Affaire Jovenel Moïse: « Ariel Henry est un obstacle majeur à l'aboutissement de l'enquête », selon le Conseil d'Avocats de Joverlein Moïse

@JoverleinMoise

Le Conseil d'Avocats de Joverlein MOISE note des développements importants dans l'enquête sur l'assassinat du président Jovenel MOISE. Le Conseil, saluant la décision du congrès américain annonçant l'ouverture d'une enquête sur cet assassinat, dit espérer qu’elle permettra de faire enfin la lumière sur ce crime « odieux », et de déterminer une éventuelle implication américaine. Toutefois le conseil estime que « le premier ministre Ariel Henry est un obstacle majeur à l'aboutissement de l'enquête judiciaire » sur l'assassinat de l’ancien président Moïse. 

Saluant la décision du congrès américain annonçant l'ouverture d'une enquête sur l’assassinat de Jovenel Moïse, le Conseil des avocats de Joverlein Moïse dit espérer que « cette enquête permettra de faire enfin la lumière sur ce crime odieux et de déterminer une éventuelle implication américaine dans sa commission ».

Le Conseil d'Avocats de Joverlein MOISE dit souhaiter évidemment que cette enquête sollicitée par le Congrès Américain se fasse en toute transparence, et offre son entière collaboration à cette dernière. 

Selon le Conseil, la décision du Congrès d'ouvrir une enquête sur l'assassinat du Président Jovenel Moïse, est un signal clair envoyé aux autorités haïtiennes, en particulier au gouvernement d’Ariel Henry qui, dit-il, apparaît de plus en plus comme un obstacle majeur à l'aboutissement de l'enquête judiciaire haïtienne.

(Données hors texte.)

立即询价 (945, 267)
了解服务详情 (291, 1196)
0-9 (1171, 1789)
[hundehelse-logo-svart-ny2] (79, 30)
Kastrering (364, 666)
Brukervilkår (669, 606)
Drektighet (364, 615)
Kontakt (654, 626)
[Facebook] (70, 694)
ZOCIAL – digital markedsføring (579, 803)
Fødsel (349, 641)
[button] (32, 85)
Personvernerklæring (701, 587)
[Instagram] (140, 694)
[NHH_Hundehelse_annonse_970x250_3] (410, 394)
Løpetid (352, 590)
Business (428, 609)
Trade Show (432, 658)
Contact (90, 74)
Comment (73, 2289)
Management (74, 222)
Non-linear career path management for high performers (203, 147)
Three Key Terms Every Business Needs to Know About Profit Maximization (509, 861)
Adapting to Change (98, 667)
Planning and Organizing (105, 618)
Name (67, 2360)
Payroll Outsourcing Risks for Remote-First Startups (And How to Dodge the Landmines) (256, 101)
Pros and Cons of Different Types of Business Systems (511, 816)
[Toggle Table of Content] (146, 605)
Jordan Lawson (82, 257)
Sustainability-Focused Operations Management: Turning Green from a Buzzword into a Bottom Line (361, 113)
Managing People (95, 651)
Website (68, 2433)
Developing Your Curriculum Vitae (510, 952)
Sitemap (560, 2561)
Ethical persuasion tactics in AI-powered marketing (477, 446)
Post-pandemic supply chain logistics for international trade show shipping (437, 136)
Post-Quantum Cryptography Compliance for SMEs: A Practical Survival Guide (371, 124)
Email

« La démarche du Congrès américain n'est rien de moins qu'un désaveu de l'enquête haïtienne en stagnation », écrit le Conseil des avocats de Joverlein qui « se réjouit également de l'arrestation de certains auteurs présumés de l'assassinat du Président Jovenel MOISE, et « condamne le "laxisme" avec lequel le Magistrat Instructeur Garry Orélien semble conduire son enquête ».

Quand prendra-t-il toutes dispositions nécessaires afin d'auditionner certaines personnalités dénoncées par la clameur publique, les organismes de défense de droits humains, les médias et certains de leurs complices assassins ayant été appréhendés, s'interroge le Conseil.

Selon le Conseil, le Magistrat Garry Orelien ne pose aucun acte d'instruction qui permettrait d'espérer  l'aboutissement de son enquête : par exemple, dit-il, les Colombiens arrêtés n'ont pas encore été interrogés et le Premier Ministre Ariel Henry n'a pas encore été invité dans son Cabinet pour apporter des précisions sur ses contacts avec Joseph Felix Badio avant et après l'assassinat du président MOISE. « Au contraire, contre toute attente, il a procédé à la libération de 4 policiers soupçonnés d'avoir été impliqués dans l'assassinat du président MOISE, soit Jacques Sincère, Cedernier Cicéron, Wilner Cangé et Eddy Amazan, responsables du CATEAM, le corps d'élite chargé de la protection du président », dénoncent les avocats du fils aîné du président assassiné. 


Le Conseil d'avocats de Joverlein dit toutefois « (rester) convaincu que tous les auteurs matériels et intellectuels, les complices et autres de l'assassinat du président Jovenel MOISE répondront de leur acte criminel et seront sanctionnés par les juridictions répressives nationales et/ou internationales ».